→ **TASK OBJECTIVE**
Locate the line bearing "Viewport: 1080px width, 518px height." in the material below, then reproduce it and each following line up to and including the line bearing "Task: Select the Nouvelle-Zélande cell".

→ **DATA PROVIDED**
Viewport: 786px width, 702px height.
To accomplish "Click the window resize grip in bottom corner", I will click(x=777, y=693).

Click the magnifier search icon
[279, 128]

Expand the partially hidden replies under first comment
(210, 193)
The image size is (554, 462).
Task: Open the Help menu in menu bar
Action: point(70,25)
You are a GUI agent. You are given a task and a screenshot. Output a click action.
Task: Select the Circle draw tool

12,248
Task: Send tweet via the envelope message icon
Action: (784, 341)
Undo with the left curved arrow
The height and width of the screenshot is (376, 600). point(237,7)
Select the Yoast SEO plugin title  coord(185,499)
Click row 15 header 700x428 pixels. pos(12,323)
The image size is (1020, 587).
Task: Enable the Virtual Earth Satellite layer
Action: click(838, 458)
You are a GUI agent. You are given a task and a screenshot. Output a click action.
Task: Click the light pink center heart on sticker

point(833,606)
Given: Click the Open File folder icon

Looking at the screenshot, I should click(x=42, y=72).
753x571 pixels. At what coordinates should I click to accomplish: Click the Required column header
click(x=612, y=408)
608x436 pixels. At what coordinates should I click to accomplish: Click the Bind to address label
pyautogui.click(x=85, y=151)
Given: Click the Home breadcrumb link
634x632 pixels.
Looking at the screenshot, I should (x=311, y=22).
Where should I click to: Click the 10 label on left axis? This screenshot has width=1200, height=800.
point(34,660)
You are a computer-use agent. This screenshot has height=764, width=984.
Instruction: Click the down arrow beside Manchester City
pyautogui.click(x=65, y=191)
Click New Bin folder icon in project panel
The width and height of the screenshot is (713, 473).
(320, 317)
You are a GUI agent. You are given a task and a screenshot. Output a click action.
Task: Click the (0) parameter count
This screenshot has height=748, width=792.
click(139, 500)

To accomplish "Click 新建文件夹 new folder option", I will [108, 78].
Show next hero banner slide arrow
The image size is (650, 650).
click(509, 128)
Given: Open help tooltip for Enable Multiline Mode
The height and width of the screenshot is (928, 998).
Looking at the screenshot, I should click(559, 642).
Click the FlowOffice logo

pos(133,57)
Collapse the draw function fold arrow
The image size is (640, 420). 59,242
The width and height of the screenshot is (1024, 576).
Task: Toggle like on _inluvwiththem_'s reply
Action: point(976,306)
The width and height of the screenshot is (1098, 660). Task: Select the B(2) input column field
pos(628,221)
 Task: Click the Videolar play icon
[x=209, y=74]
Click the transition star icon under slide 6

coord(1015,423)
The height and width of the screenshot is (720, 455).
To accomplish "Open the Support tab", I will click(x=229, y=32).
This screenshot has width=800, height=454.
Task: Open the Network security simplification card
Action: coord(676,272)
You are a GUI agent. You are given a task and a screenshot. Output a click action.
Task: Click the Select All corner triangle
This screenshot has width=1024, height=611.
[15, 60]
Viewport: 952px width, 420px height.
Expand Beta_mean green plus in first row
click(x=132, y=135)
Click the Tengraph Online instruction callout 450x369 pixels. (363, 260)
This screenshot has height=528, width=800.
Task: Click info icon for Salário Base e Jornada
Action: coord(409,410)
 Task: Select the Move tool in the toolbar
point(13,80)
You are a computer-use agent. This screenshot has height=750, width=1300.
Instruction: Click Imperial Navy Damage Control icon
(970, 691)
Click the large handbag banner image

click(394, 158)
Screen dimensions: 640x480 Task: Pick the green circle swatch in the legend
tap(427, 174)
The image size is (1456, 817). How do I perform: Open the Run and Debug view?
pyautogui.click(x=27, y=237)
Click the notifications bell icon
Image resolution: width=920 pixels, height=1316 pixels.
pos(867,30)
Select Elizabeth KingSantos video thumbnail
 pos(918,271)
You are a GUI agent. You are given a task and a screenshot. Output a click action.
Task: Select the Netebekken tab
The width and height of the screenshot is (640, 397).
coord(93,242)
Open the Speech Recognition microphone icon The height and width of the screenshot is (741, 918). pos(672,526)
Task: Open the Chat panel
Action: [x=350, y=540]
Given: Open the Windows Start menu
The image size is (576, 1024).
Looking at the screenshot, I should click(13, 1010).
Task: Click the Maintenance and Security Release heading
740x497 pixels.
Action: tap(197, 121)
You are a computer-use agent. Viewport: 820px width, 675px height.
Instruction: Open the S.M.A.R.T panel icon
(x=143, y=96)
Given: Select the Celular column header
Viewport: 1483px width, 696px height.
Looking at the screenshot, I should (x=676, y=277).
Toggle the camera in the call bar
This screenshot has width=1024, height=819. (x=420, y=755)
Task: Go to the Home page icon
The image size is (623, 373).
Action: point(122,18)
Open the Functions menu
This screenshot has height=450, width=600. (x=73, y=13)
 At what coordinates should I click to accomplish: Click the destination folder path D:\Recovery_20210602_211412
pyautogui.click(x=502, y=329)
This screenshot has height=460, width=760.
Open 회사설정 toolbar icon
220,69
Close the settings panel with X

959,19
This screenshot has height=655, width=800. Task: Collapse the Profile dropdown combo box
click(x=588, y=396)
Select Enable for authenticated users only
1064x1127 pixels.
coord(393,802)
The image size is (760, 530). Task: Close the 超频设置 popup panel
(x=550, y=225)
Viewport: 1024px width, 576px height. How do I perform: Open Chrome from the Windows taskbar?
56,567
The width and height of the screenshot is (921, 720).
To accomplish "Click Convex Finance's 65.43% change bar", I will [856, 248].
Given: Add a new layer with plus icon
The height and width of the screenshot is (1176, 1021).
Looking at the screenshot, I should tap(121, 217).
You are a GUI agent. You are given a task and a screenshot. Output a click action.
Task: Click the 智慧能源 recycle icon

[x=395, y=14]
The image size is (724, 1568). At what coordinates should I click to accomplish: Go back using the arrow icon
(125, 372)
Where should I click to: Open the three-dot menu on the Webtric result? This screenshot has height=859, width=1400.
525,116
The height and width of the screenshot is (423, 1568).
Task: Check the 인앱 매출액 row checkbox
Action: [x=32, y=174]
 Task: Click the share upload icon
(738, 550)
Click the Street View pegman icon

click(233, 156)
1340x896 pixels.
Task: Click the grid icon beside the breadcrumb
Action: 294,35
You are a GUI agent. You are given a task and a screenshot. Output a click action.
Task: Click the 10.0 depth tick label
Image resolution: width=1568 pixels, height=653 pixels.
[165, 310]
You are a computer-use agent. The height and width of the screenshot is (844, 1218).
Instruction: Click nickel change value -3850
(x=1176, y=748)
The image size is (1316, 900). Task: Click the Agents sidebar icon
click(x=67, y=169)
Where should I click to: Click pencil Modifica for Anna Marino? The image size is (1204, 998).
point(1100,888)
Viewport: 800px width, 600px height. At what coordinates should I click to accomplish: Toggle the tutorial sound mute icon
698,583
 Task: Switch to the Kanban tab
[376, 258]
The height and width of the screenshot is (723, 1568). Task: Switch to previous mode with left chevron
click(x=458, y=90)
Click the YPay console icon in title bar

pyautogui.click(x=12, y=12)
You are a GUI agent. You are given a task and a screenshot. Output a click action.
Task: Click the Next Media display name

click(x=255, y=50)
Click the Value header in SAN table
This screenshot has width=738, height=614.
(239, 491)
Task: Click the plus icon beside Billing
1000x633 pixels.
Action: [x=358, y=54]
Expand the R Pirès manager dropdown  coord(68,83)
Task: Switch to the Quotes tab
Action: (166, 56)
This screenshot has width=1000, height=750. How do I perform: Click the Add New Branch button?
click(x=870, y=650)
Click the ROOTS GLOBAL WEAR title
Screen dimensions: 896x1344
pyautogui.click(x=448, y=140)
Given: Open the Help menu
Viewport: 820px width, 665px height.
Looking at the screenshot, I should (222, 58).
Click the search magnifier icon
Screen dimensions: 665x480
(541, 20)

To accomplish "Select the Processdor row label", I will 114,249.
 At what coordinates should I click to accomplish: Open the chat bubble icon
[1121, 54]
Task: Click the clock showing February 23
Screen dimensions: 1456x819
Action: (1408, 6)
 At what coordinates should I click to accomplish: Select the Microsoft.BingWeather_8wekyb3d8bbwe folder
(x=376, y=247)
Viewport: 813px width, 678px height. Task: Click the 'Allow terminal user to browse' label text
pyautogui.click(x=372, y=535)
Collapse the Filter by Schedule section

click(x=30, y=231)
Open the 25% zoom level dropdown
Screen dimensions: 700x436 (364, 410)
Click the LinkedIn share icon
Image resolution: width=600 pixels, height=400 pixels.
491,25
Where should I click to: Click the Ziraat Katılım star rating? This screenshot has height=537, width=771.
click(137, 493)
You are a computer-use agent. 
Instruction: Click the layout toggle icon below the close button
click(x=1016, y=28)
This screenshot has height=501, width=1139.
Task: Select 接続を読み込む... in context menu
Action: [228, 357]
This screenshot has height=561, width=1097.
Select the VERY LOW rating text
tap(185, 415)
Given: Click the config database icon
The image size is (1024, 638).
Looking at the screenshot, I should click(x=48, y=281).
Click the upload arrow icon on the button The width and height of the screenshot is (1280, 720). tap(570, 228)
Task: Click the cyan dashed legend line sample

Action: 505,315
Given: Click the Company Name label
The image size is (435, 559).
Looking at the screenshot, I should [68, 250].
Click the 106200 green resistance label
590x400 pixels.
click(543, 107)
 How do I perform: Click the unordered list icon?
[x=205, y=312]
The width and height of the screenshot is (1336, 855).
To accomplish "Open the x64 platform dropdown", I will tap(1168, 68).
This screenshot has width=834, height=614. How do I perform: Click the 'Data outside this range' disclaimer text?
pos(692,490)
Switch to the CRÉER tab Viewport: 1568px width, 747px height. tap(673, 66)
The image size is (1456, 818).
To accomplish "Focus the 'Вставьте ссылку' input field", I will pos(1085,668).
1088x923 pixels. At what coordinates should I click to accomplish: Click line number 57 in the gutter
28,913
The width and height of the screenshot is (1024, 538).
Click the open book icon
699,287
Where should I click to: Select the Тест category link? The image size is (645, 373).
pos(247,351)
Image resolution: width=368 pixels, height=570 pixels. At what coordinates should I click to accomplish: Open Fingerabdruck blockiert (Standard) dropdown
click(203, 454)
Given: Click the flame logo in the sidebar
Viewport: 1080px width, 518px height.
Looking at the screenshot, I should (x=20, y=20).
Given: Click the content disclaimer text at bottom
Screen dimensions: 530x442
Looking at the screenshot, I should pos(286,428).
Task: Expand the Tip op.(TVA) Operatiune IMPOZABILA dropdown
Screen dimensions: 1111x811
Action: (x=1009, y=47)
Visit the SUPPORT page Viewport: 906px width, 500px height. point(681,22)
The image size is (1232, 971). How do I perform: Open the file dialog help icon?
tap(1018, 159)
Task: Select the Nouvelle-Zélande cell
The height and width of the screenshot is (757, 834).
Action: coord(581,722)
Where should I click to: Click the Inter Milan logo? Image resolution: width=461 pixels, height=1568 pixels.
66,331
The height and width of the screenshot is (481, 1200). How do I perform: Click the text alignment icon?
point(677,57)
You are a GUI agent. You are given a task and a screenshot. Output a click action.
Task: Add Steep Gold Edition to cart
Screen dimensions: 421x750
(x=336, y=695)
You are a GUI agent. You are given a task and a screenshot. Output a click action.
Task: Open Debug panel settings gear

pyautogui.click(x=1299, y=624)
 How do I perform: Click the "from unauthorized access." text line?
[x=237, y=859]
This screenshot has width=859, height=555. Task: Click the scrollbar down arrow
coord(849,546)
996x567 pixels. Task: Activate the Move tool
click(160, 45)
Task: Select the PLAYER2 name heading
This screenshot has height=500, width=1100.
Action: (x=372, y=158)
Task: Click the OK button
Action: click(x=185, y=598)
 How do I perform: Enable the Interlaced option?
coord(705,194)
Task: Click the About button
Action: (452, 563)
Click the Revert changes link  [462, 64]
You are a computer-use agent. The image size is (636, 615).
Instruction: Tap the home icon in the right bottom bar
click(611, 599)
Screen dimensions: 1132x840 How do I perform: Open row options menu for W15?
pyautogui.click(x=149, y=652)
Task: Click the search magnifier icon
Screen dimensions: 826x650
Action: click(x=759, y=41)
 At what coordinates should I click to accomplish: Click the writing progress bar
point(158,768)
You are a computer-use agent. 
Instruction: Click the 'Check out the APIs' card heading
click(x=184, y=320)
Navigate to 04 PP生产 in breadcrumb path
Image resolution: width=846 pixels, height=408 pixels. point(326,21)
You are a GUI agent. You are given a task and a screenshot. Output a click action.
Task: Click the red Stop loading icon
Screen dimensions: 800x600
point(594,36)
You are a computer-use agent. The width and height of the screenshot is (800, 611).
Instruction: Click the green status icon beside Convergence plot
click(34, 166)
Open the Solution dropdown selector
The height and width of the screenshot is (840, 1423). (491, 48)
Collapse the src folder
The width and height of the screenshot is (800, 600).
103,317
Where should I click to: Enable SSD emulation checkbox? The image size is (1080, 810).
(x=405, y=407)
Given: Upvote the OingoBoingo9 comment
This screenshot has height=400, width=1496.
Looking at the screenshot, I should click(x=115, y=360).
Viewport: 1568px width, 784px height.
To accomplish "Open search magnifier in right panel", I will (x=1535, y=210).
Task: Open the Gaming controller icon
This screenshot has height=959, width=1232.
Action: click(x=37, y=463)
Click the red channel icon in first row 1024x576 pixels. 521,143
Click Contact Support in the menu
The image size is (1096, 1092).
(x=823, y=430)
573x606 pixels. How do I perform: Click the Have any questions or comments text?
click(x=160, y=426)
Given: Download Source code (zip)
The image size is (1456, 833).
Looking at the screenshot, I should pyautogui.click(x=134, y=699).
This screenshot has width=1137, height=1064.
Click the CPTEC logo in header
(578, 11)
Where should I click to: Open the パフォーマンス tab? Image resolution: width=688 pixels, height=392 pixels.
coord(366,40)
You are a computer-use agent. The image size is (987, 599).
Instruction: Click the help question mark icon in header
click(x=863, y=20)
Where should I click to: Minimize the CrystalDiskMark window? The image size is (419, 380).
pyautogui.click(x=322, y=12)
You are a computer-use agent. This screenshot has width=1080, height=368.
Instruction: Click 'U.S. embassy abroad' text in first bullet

→ **SOLUTION FOR THIS TASK**
Viewport: 1080px width, 518px height.
Looking at the screenshot, I should (x=20, y=20).
Given: Click the content disclaimer text at bottom
Screen dimensions: 530x442
Looking at the screenshot, I should pos(286,428).
Task: Expand the Tip op.(TVA) Operatiune IMPOZABILA dropdown
Screen dimensions: 1111x811
Action: (x=1009, y=47)
Visit the SUPPORT page Viewport: 906px width, 500px height. point(681,22)
The image size is (1232, 971). How do I perform: Open the file dialog help icon?
tap(1018, 159)
Task: Select the Nouvelle-Zélande cell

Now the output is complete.